Anthropology is, by its very nature, a deeply anthropocentric discipline. We study humans, human nature, why humans do what they do, and what this means for the world around us from the perspective of ourselves as humans. But in recent years, anthropology, along with the social sciences more generally, have taken what has come to be known as the “animal turn,” focusing on our connections with the non-human others with whom we share this world. This field of study has more generally come to be known as “multi-species studies”, and has expanded to incorporate the entire spectrum of the natural world. To this end, we now are extending our gaze to microbes, plants, animals, and even the those parts of the natural world we cannot see, such as the ways in which plants communicate and how microbes circulate within our bodies and our built environments. And yet our examinations of these realms remain hindered not only by the methods at our disposal, but more importantly by the reality that as humans, we simply cannot access the inner worlds of these non-human entities we seek to understand.

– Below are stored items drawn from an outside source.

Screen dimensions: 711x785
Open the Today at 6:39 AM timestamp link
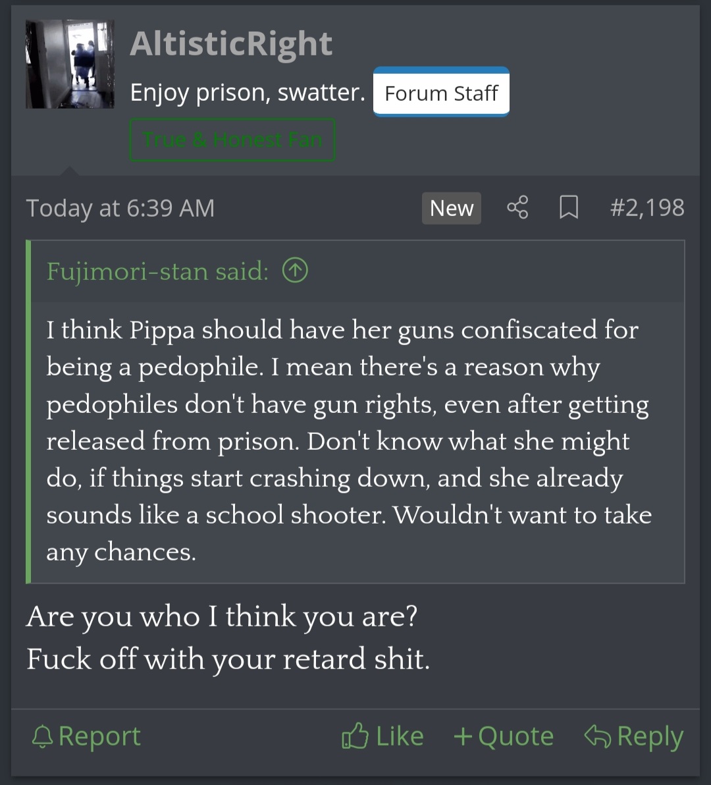tap(120, 207)
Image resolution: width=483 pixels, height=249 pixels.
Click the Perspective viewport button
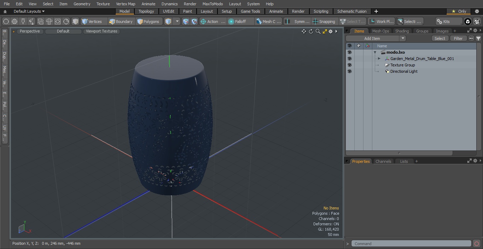[30, 31]

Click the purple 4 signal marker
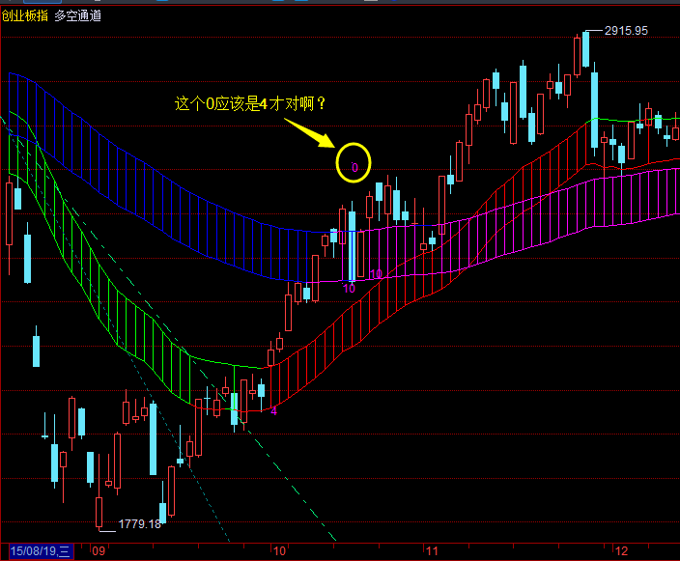(273, 410)
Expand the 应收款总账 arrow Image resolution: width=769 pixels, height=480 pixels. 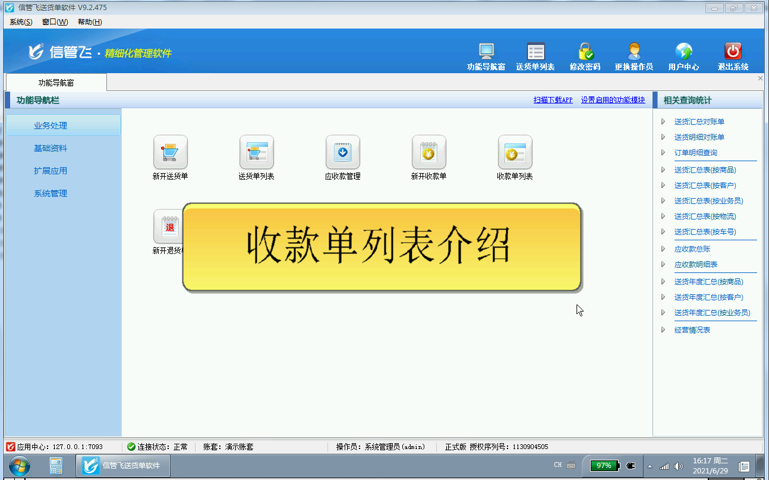click(x=663, y=249)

This has become a key struggle for me in my own work on animal-human studies – namely how do I incorporate animals and their experiences in my work in the same ways that I do  humans? This is by no means a new problem, and is something that all scientists who work on issues related to animals have been struggling with for many years. And in his most recent book, “Are We Smart Enough to Know How Smart Animals Are?” Frans de Waal examines many of the reasons why this is so difficult for human scientists to study animals. Perhaps most importantly, his book points to the fact that for all the effort, time, and money we have spent trying to understand the animal other, we have only come so far because of our own inability to get over ourselves.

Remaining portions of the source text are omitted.